*REQUIREMENT*:
Beginning at the first line of the data, print each line exactly, stopping after the line that contains "Open the Subscription".
━━━
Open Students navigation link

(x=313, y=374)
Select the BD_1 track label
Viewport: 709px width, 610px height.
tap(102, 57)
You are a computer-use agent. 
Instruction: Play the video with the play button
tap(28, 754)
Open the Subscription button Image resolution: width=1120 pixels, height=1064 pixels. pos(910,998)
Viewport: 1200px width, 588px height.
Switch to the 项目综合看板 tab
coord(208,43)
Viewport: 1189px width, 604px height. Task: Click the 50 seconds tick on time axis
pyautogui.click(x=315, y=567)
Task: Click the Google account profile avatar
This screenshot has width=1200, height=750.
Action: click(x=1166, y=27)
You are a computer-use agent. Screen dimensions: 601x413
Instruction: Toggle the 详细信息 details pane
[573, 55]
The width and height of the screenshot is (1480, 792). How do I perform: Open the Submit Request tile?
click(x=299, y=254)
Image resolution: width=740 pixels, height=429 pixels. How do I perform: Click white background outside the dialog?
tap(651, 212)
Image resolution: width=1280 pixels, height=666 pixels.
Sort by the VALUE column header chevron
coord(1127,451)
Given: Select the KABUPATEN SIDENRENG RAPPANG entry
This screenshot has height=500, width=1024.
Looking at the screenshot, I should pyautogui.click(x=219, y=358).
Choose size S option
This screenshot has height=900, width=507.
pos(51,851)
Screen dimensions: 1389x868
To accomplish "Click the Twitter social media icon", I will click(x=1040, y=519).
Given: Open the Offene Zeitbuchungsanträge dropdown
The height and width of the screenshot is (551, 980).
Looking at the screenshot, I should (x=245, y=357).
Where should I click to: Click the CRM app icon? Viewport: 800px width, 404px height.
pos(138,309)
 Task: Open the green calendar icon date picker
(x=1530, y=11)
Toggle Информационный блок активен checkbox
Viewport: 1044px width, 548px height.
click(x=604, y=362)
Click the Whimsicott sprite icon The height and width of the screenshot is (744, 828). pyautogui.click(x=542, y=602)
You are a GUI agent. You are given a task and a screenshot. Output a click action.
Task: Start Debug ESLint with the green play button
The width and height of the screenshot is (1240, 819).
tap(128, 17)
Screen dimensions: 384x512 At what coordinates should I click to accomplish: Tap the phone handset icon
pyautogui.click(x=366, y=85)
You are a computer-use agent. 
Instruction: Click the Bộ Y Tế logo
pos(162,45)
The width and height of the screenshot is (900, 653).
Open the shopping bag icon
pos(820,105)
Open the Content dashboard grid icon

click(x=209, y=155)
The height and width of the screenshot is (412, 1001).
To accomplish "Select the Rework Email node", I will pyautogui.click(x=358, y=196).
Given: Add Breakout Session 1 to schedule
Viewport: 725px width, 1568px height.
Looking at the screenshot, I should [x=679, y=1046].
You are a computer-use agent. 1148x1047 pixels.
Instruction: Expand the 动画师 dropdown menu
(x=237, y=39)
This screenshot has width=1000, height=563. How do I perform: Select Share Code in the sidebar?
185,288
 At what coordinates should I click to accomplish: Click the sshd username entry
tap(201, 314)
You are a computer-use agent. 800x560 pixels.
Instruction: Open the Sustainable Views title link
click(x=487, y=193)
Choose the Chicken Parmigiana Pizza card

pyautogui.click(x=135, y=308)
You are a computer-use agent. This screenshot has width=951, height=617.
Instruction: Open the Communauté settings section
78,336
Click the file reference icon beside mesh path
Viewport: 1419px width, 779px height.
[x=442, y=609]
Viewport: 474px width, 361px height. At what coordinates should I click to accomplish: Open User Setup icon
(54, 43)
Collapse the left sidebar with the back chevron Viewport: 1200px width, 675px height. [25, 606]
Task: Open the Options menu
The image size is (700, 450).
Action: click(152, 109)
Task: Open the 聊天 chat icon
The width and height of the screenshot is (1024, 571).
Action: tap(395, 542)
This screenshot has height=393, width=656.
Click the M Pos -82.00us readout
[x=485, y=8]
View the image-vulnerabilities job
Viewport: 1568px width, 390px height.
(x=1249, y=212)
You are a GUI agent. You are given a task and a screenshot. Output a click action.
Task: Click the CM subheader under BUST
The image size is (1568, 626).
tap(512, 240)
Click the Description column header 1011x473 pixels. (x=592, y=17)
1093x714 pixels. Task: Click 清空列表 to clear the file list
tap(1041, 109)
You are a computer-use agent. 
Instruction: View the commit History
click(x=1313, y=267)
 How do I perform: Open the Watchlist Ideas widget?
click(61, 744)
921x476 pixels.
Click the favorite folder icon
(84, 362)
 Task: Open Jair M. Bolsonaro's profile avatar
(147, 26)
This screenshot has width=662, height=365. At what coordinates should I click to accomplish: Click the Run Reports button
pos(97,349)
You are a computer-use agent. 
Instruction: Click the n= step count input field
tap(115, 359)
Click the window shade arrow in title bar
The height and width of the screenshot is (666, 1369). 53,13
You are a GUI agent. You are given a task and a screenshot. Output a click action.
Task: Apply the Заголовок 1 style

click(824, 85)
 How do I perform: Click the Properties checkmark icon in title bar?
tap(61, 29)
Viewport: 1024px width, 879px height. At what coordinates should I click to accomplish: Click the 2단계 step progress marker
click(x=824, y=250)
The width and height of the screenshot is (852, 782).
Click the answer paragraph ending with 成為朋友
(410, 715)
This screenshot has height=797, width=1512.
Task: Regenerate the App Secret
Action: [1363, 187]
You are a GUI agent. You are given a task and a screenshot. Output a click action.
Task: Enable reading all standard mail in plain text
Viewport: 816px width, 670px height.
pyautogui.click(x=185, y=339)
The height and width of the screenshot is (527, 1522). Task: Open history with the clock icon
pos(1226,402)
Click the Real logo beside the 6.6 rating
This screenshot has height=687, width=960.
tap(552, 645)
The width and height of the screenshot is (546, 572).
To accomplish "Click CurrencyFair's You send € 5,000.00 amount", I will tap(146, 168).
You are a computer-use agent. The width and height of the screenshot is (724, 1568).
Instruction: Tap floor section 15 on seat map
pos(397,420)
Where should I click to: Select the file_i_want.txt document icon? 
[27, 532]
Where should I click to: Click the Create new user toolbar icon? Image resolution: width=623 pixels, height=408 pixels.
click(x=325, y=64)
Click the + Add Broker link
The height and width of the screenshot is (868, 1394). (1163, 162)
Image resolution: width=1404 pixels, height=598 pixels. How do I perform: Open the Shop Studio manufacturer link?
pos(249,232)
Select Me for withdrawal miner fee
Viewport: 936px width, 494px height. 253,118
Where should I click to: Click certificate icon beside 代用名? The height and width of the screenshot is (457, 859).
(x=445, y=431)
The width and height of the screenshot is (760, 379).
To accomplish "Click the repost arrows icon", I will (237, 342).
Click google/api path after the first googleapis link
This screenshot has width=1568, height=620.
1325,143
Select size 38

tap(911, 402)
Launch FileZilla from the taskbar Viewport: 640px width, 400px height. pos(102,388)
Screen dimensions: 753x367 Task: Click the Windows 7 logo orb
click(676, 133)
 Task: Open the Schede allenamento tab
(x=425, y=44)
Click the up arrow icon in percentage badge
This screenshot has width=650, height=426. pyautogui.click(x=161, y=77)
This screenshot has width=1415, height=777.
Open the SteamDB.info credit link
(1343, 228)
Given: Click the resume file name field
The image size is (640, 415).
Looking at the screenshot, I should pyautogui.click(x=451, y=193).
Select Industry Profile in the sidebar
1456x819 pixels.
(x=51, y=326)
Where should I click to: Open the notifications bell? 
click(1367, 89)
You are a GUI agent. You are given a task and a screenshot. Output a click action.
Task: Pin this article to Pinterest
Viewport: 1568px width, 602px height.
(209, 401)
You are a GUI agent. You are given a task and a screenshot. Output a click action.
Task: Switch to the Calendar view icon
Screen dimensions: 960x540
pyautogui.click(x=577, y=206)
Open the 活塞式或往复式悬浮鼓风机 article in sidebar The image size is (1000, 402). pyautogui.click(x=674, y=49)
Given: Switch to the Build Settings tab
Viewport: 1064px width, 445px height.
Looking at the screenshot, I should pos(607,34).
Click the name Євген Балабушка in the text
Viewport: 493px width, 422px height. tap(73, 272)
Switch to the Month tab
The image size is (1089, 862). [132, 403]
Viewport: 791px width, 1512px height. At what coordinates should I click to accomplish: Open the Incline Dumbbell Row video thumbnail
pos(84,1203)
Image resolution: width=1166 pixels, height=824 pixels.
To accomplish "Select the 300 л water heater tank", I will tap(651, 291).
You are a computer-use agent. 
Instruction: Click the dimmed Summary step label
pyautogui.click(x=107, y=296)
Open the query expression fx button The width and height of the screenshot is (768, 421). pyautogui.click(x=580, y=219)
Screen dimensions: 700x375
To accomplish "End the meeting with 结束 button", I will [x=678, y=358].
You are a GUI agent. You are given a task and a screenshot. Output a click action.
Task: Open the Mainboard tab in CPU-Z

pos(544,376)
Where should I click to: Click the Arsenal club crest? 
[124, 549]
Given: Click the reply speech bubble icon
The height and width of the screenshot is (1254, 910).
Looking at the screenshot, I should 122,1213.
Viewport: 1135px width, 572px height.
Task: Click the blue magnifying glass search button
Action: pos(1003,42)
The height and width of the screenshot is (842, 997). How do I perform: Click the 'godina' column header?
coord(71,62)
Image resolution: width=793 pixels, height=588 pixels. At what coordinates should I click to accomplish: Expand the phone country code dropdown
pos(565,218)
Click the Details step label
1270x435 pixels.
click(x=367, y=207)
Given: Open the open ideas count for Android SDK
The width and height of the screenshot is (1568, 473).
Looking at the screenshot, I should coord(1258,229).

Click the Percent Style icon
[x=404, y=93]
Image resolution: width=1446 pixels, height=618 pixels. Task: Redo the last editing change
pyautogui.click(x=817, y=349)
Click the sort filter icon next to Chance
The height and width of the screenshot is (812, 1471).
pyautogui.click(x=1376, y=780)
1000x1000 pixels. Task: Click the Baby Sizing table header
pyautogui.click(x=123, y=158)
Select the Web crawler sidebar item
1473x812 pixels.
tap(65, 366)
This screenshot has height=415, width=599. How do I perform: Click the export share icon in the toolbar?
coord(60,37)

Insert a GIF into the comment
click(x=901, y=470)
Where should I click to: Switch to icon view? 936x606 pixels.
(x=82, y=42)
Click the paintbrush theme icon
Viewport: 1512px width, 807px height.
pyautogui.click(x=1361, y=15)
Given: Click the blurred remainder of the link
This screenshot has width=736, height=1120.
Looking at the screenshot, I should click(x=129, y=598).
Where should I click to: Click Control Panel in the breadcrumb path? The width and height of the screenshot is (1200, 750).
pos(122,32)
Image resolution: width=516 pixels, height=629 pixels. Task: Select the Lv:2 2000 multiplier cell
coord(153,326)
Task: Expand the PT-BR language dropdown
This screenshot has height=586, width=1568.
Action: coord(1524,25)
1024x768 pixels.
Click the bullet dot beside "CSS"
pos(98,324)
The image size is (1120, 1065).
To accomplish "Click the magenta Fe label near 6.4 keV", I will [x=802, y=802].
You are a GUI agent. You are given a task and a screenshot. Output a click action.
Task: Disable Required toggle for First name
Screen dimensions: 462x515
━━━
*ANSWER TO THIS EXERCISE*:
Open Students navigation link

(x=313, y=374)
Select the BD_1 track label
Viewport: 709px width, 610px height.
tap(102, 57)
You are a computer-use agent. 
Instruction: Play the video with the play button
tap(28, 754)
Open the Subscription button Image resolution: width=1120 pixels, height=1064 pixels. pos(910,998)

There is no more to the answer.